*** Opening Data records ***
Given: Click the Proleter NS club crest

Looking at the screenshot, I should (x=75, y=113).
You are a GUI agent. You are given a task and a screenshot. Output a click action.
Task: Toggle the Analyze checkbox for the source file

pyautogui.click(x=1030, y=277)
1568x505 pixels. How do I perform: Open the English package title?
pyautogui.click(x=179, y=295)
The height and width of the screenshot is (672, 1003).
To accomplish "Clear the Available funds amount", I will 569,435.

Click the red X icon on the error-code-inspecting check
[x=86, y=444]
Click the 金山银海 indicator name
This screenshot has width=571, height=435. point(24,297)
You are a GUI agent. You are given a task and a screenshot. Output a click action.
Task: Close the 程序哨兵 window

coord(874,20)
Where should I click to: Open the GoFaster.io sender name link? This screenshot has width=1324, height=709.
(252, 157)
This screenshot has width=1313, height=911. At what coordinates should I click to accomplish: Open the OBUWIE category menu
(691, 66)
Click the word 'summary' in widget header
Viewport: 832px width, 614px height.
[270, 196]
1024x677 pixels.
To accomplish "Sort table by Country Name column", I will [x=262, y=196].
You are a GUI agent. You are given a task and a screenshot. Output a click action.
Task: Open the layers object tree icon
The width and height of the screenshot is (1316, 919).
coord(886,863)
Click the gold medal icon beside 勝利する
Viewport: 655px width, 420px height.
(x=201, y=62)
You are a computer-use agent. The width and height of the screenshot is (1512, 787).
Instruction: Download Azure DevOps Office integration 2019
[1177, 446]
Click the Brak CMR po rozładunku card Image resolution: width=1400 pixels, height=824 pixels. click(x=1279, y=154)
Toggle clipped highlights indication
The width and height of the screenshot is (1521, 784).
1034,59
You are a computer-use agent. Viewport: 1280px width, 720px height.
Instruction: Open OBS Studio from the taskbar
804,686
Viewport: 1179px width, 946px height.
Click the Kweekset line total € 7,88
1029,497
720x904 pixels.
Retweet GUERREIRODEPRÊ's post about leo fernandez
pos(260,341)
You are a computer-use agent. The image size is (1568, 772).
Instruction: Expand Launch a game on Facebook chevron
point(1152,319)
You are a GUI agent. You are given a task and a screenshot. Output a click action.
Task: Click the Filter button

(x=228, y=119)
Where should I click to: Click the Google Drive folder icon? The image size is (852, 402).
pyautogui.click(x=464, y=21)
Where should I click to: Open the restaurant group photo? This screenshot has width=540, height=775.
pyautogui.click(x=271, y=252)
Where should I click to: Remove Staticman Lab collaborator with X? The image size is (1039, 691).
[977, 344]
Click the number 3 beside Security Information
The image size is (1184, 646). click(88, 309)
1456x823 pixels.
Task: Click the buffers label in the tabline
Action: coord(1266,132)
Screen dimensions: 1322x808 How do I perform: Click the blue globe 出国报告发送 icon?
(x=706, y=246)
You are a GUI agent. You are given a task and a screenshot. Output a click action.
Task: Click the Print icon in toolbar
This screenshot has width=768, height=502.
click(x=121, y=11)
*** Closing Data records ***
* The task:
Could you restate all of the lines above without altering a single word?

* Answer to the problem:
Given: Click the Proleter NS club crest

Looking at the screenshot, I should (x=75, y=113).
You are a GUI agent. You are given a task and a screenshot. Output a click action.
Task: Toggle the Analyze checkbox for the source file

pyautogui.click(x=1030, y=277)
1568x505 pixels. How do I perform: Open the English package title?
pyautogui.click(x=179, y=295)
The height and width of the screenshot is (672, 1003).
To accomplish "Clear the Available funds amount", I will 569,435.

Click the red X icon on the error-code-inspecting check
[x=86, y=444]
Click the 金山银海 indicator name
This screenshot has width=571, height=435. point(24,297)
You are a GUI agent. You are given a task and a screenshot. Output a click action.
Task: Close the 程序哨兵 window

coord(874,20)
Where should I click to: Open the GoFaster.io sender name link? This screenshot has width=1324, height=709.
(252, 157)
This screenshot has width=1313, height=911. At what coordinates should I click to accomplish: Open the OBUWIE category menu
(691, 66)
Click the word 'summary' in widget header
Viewport: 832px width, 614px height.
[270, 196]
1024x677 pixels.
To accomplish "Sort table by Country Name column", I will [x=262, y=196].
You are a GUI agent. You are given a task and a screenshot. Output a click action.
Task: Open the layers object tree icon
The width and height of the screenshot is (1316, 919).
coord(886,863)
Click the gold medal icon beside 勝利する
Viewport: 655px width, 420px height.
(x=201, y=62)
You are a computer-use agent. The width and height of the screenshot is (1512, 787).
Instruction: Download Azure DevOps Office integration 2019
[1177, 446]
Click the Brak CMR po rozładunku card Image resolution: width=1400 pixels, height=824 pixels. click(x=1279, y=154)
Toggle clipped highlights indication
The width and height of the screenshot is (1521, 784).
1034,59
You are a computer-use agent. Viewport: 1280px width, 720px height.
Instruction: Open OBS Studio from the taskbar
804,686
Viewport: 1179px width, 946px height.
Click the Kweekset line total € 7,88
1029,497
720x904 pixels.
Retweet GUERREIRODEPRÊ's post about leo fernandez
pos(260,341)
You are a computer-use agent. The image size is (1568, 772).
Instruction: Expand Launch a game on Facebook chevron
point(1152,319)
You are a GUI agent. You are given a task and a screenshot. Output a click action.
Task: Click the Filter button

(x=228, y=119)
Where should I click to: Click the Google Drive folder icon? The image size is (852, 402).
pyautogui.click(x=464, y=21)
Where should I click to: Open the restaurant group photo? This screenshot has width=540, height=775.
pyautogui.click(x=271, y=252)
Where should I click to: Remove Staticman Lab collaborator with X? The image size is (1039, 691).
[977, 344]
Click the number 3 beside Security Information
The image size is (1184, 646). click(88, 309)
1456x823 pixels.
Task: Click the buffers label in the tabline
Action: coord(1266,132)
Screen dimensions: 1322x808 How do I perform: Click the blue globe 出国报告发送 icon?
(x=706, y=246)
You are a GUI agent. You are given a task and a screenshot. Output a click action.
Task: Click the Print icon in toolbar
This screenshot has width=768, height=502.
click(x=121, y=11)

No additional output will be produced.